The film succeeds in sparking discussions of what concepts like “doubt” and “truth” actually mean. With rich performances and a literate script by its playwright, John Patrick Shanley, Doubt also vividly captures the look and feel of Catholic schools in New York during the 1960s, even down to the candy store near the school and the hissed “Sit up straight!” admonitions from nuns.

We were totally flummoxed when it came to The Curious Case of Benjamin Button. The film takes up hours you’ll never get back in your life. There was a lot of computer-generated trickery to age Brad Pitt backwards from birth as an old man to death as an infant and way too many flashbacks and flash-sideways.  (The latter is a funny term for confusing plots from Funny Farm, a goofy Chevy Chase comedy we love.) The aging of Pitt and the other actors is done with skill but, as my husband put it, “To what end?” There was nothing memorable about the film and not much beyond weirdness.
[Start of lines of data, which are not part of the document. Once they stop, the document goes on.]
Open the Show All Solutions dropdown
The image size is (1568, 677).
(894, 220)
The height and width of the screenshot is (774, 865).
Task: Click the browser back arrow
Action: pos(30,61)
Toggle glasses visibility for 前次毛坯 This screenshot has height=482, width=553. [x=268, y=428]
The film that we’ve enjoyed the most in recent weeks has been Seven Pounds, a very touching story that tackles big issues with more success than the overblown Benjamin Button. Will Smith plays an IRS agent who becomes a part of the lives of a gentle blind musician, a young woman with heart disease and several other characters who are ill. For most of its running time, the film is a mystery: We don’t know why the IRS agent cares about these people or how they figure into the plot.

(The film is more enjoyable if you don’t know anything about the plot; unfortunately, a snide reviewer from one the major dailies didn’t care for the film and he divulged one of the points in the story in a review I read. Watch the film not knowing much about it and you’ll enjoy it more.)

With patience, you discover the plan that the IRS agent has for the other characters and the reason for his quest. Along the way, there’s a sweet romance, redemption, sacrifice, soul-searching and the notion that one moment can change many lives. There was no foul language, no violence and a story that raised questions about life and death.

In fact, when a single act of mayhem occurs near the end, it’s shocking because it’s the only one like it. When we watch endless explosions, murders and shootings  in other films, we become innured to death and it becomes insignificant. In Seven Pounds, it’s never that.

The film didn’t score nominations at the Academy Awards, but it was an intelligent film for adults. That made it a prize winner in our book, whether the Academy agreed or not.